Stored items:
_ _ _ _

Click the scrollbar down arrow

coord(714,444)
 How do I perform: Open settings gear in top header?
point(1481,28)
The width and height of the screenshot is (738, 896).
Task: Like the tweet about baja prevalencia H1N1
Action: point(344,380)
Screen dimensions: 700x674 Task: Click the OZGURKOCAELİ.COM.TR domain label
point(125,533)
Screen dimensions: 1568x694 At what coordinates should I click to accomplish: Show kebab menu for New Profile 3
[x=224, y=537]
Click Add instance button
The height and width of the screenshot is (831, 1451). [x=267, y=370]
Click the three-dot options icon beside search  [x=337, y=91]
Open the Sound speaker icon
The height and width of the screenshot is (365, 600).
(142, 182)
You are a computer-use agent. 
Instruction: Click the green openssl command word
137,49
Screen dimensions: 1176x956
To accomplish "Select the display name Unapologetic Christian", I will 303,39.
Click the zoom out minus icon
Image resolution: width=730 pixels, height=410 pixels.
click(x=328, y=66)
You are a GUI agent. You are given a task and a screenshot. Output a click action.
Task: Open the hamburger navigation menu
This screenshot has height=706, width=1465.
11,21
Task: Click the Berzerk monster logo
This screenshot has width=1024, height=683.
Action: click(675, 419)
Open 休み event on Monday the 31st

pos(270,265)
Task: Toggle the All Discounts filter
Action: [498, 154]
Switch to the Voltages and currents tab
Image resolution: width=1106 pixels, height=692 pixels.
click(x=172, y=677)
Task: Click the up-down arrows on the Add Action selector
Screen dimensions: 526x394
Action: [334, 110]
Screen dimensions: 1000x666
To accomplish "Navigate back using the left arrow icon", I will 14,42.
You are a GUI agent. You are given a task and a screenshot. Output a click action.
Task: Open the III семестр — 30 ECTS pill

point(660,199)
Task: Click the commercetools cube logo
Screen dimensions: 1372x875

_ _ _ _

Your goal
Nothing is to be altered; retype each entry exactly.

Completed exercise
Click the scrollbar down arrow

coord(714,444)
 How do I perform: Open settings gear in top header?
point(1481,28)
The width and height of the screenshot is (738, 896).
Task: Like the tweet about baja prevalencia H1N1
Action: point(344,380)
Screen dimensions: 700x674 Task: Click the OZGURKOCAELİ.COM.TR domain label
point(125,533)
Screen dimensions: 1568x694 At what coordinates should I click to accomplish: Show kebab menu for New Profile 3
[x=224, y=537]
Click Add instance button
The height and width of the screenshot is (831, 1451). [x=267, y=370]
Click the three-dot options icon beside search  [x=337, y=91]
Open the Sound speaker icon
The height and width of the screenshot is (365, 600).
(142, 182)
You are a computer-use agent. 
Instruction: Click the green openssl command word
137,49
Screen dimensions: 1176x956
To accomplish "Select the display name Unapologetic Christian", I will 303,39.
Click the zoom out minus icon
Image resolution: width=730 pixels, height=410 pixels.
click(x=328, y=66)
You are a GUI agent. You are given a task and a screenshot. Output a click action.
Task: Open the hamburger navigation menu
This screenshot has height=706, width=1465.
11,21
Task: Click the Berzerk monster logo
This screenshot has width=1024, height=683.
Action: click(675, 419)
Open 休み event on Monday the 31st

pos(270,265)
Task: Toggle the All Discounts filter
Action: [498, 154]
Switch to the Voltages and currents tab
Image resolution: width=1106 pixels, height=692 pixels.
click(x=172, y=677)
Task: Click the up-down arrows on the Add Action selector
Screen dimensions: 526x394
Action: [334, 110]
Screen dimensions: 1000x666
To accomplish "Navigate back using the left arrow icon", I will 14,42.
You are a GUI agent. You are given a task and a screenshot. Output a click action.
Task: Open the III семестр — 30 ECTS pill

point(660,199)
Task: Click the commercetools cube logo
Screen dimensions: 1372x875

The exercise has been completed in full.